The Total Solar Eclipse stamps initially show an image of the sun completely blacked out by the moon. But, a second image is hiding beneath. Using the body heat of your thumb or fingers and rubbing the eclipse image will reveal an underlying image of the Moon. The image reverts back to the eclipse once it cools.
The stamp features an image from a photograph taken by astrophysicist Fred Espenak, aka Mr. Eclipse, of Portal, Arizona, that shows a total solar eclipse seen from Jalu, Libya, on March 29, 2006. Espenak also took the photograph of the Full Moon featured on the stamp.
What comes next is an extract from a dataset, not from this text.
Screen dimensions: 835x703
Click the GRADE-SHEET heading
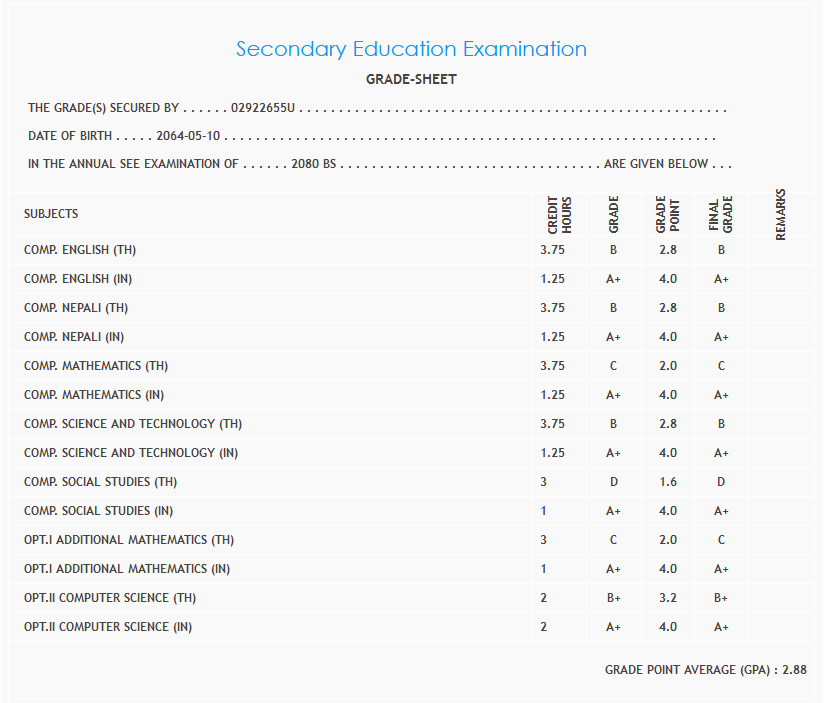(x=412, y=80)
The Total Solar Eclipse stamp commemorates the upcoming solar eclipse on Aug. 21, 2017, which will be seen throughout most of the United States, although the total eclipse will be visible only in a 70-mile wide path that will track across the sky from Oregon to South Carolina, according to predictions. For more information on the eclipse, visit the NASA website or eclipse-dedicated sites, such as Eclipse2017.org. Information also is available from the USPS in the stamp announcement.
The Forever First Class stamps will be released in a First-Day-of-Issue ceremony at 1:30 p.m. June 20 at the Art Museum of the University of Wyoming in Laramie.
On that day, the university will celebrate the summer solstice, and before the stamp ceremony, visitors may witness an architectural feature of the building where a single beam of sunlight shines on a silver dollar embedded in the floor, which occurs at noon on the summer solstice in the UW Art Museum’s Rotunda Gallery.
This is the first U.S. stamp application of thermochromic ink. The inks are vulnerable to UV light and should be kept out of direct sunlight as much as possible to preserve this special effect. To help ensure longevity, the Postal Service will be offering a special envelope to hold and protect the stamp pane for a nominal fee.